(Beginning of PAGE TEXT)
After first infection, Covid-19 risk reduces for up to 10 months: Study


  • The study involved 1429 staff members of care homes and 682 residents with a median age of 86.
By | Written by Shivani Kumar | Edited by Meenakshi Ray, Hindustan Times, New Delhi

PUBLISHED ON JUN 04, 2021 02:54 PM IST

The risk of contracting the coronavirus disease after a previous infection will substantially reduce for up to 10 months, according to a new study published in the Lancet medical journal. The research, which published in The Lancet Healthy Longevity on Thursday, looked at rates of Covid-19 infections between October last year and February this year among over 2000 care home residents and staff in England.


The study conducted by the researchers at the University College London found that care home residents, who were infected with the viral disease in the past, were approximately 85 per cent less likely to catch it again than those who had not been infected. While the staff with past infections were 60 per cent less likely to be infected again. The study involved 1429 staff members of care homes and 682 residents with a median age of 86.
(End of PAGE TEXT)
(Beginning of RECORDS)
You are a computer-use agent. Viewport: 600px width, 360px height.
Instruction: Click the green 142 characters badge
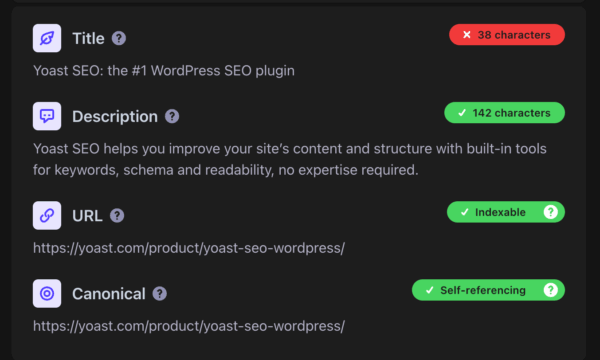(504, 113)
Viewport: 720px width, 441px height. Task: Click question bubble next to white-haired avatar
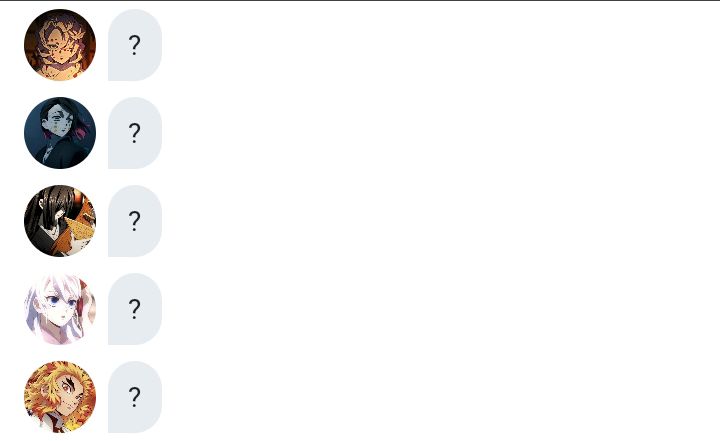click(x=135, y=309)
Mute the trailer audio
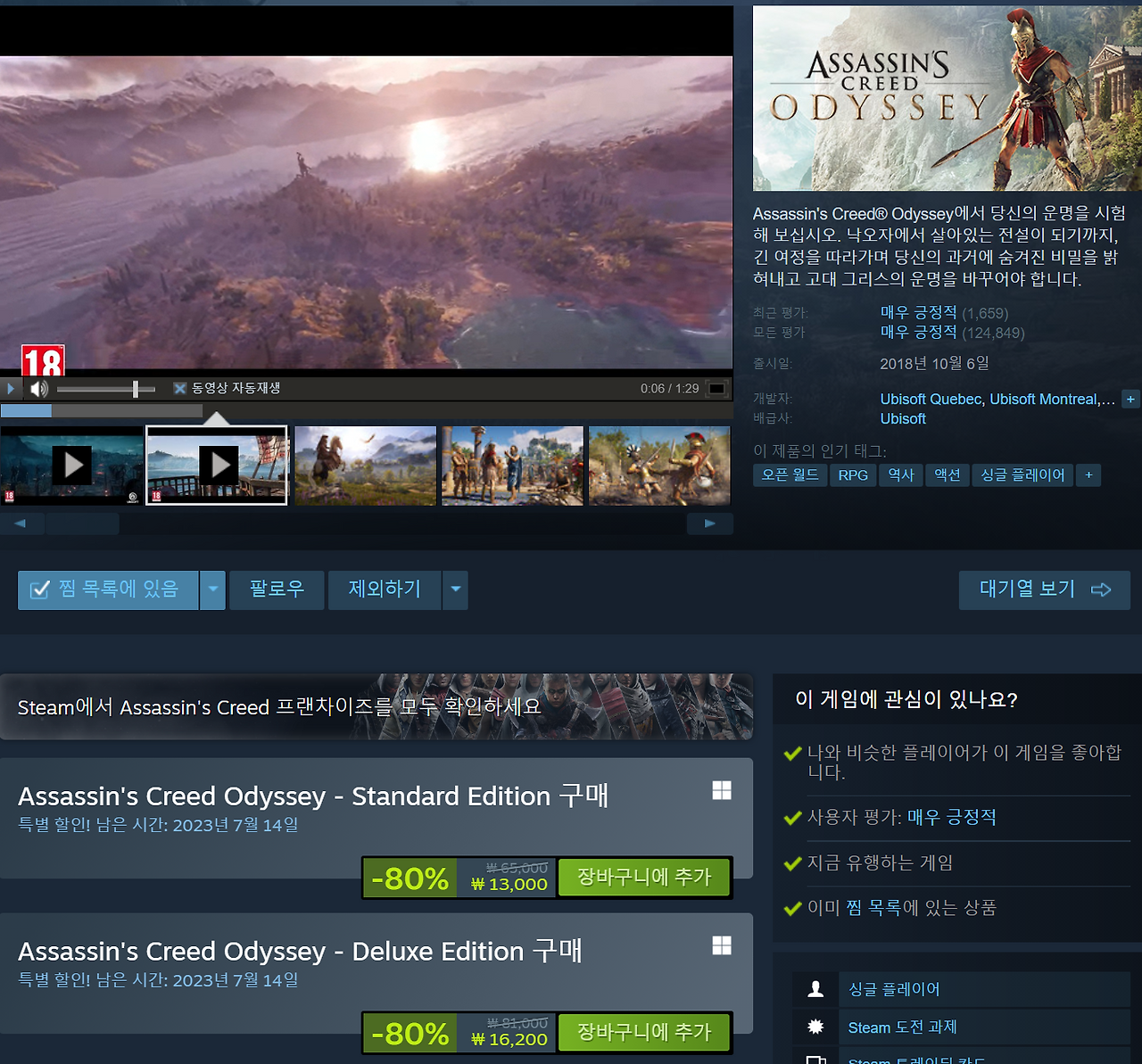Viewport: 1142px width, 1064px height. click(x=37, y=388)
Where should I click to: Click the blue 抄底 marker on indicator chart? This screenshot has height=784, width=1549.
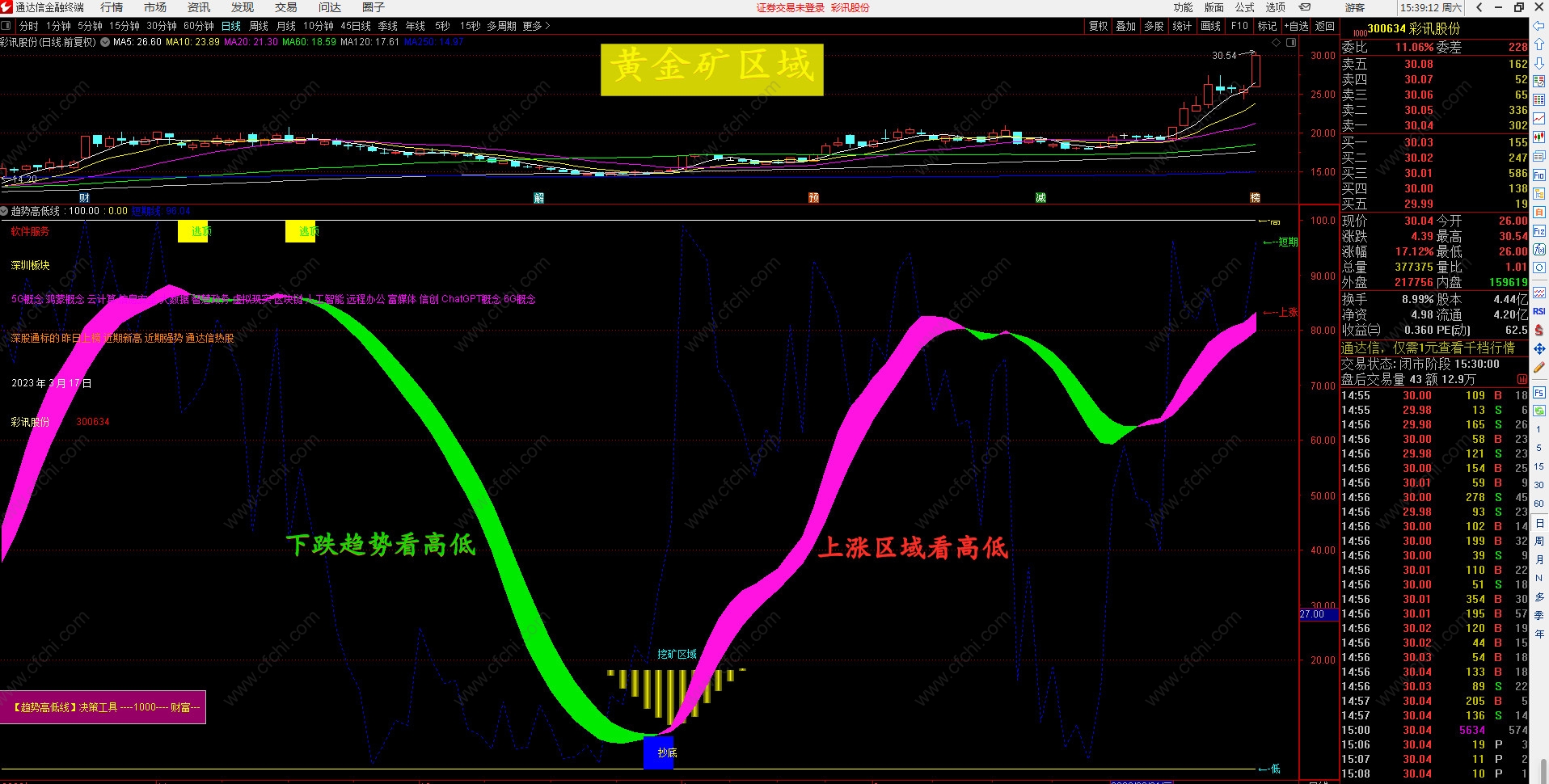pos(658,752)
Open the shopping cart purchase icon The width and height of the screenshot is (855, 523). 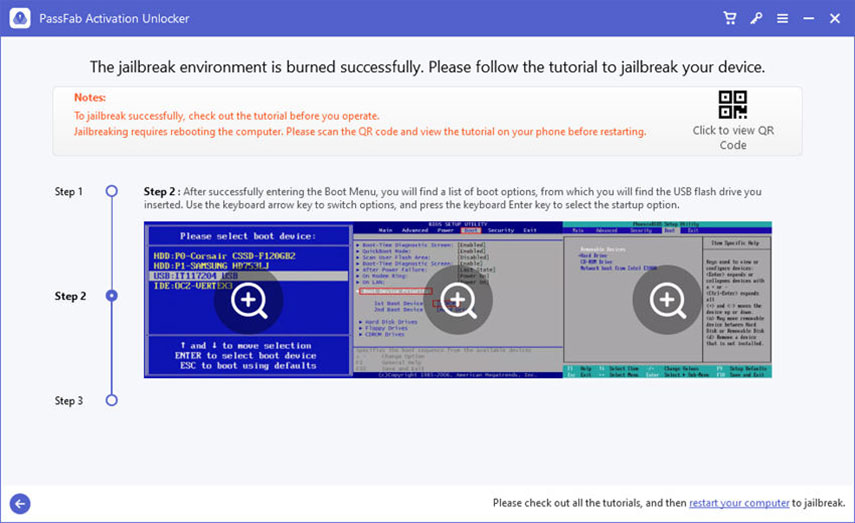click(730, 18)
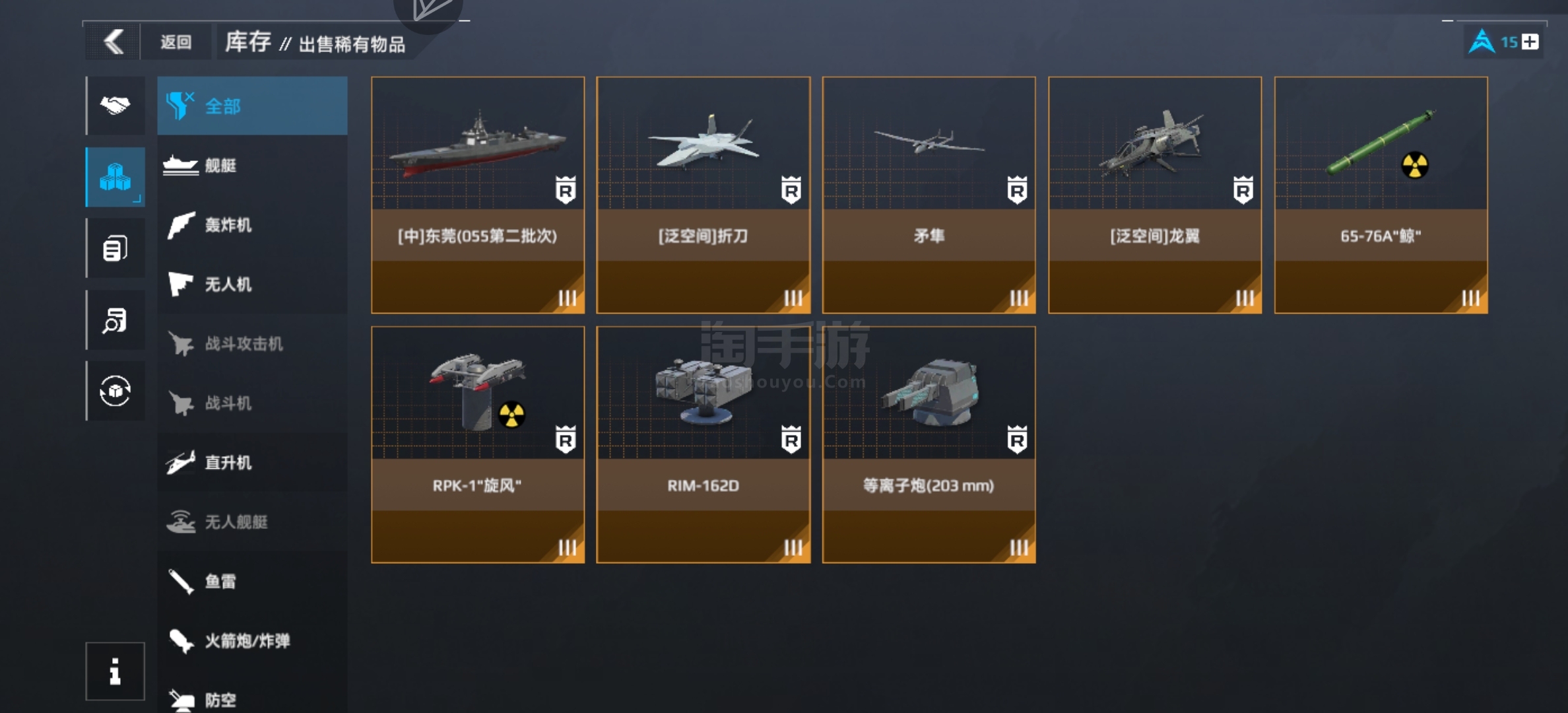The width and height of the screenshot is (1568, 713).
Task: Choose the 火箭炮/炸弹 category
Action: point(252,640)
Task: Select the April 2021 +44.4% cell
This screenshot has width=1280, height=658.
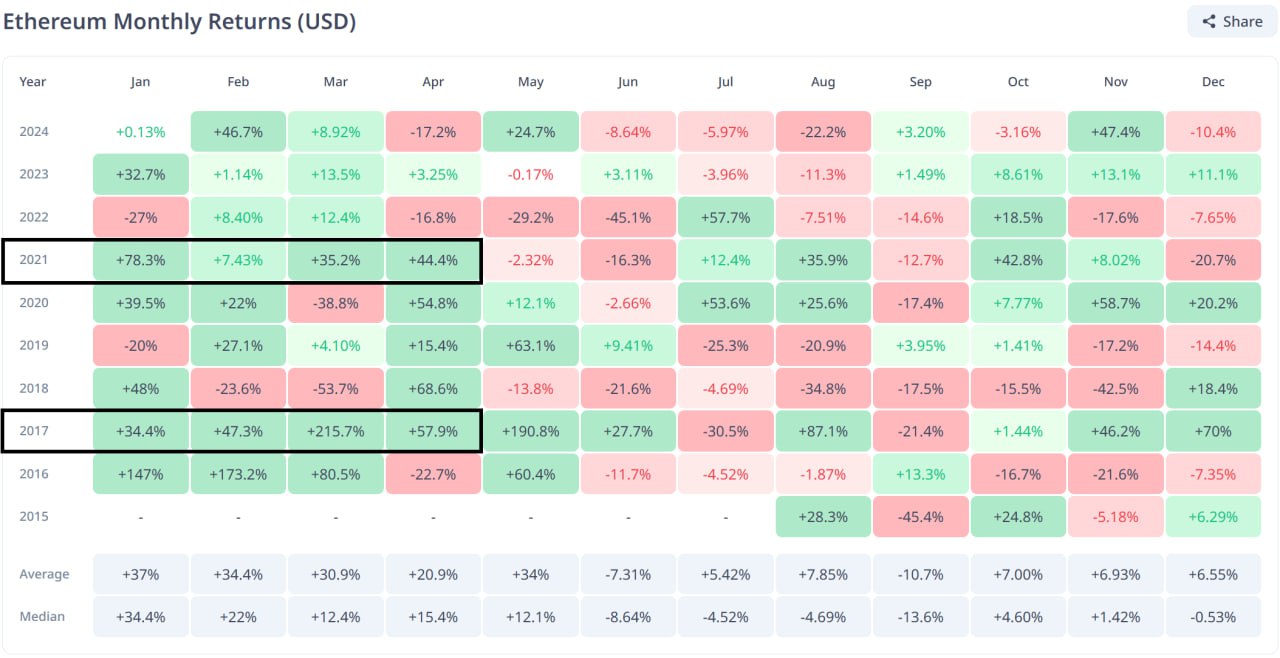Action: [x=433, y=259]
(End of RECORDS)
■ TASKS
1. Which numbers in the Covid-19 reinfection article describe the people who took part in the study?
2. In the Covid-19 reinfection article, what findings show that a previous infection reduces the risk of catching the disease again?

■ RESULTS
1.
- Over 2000 care home residents and staff
- 1429 staff members of care homes
- 682 residents
- A median age of 86

2. The University College London researchers found that care home residents who had been infected before were approximately 85 per cent less likely to catch Covid-19 again than those who had not been infected. Staff with past infections were 60 per cent less likely to be infected again.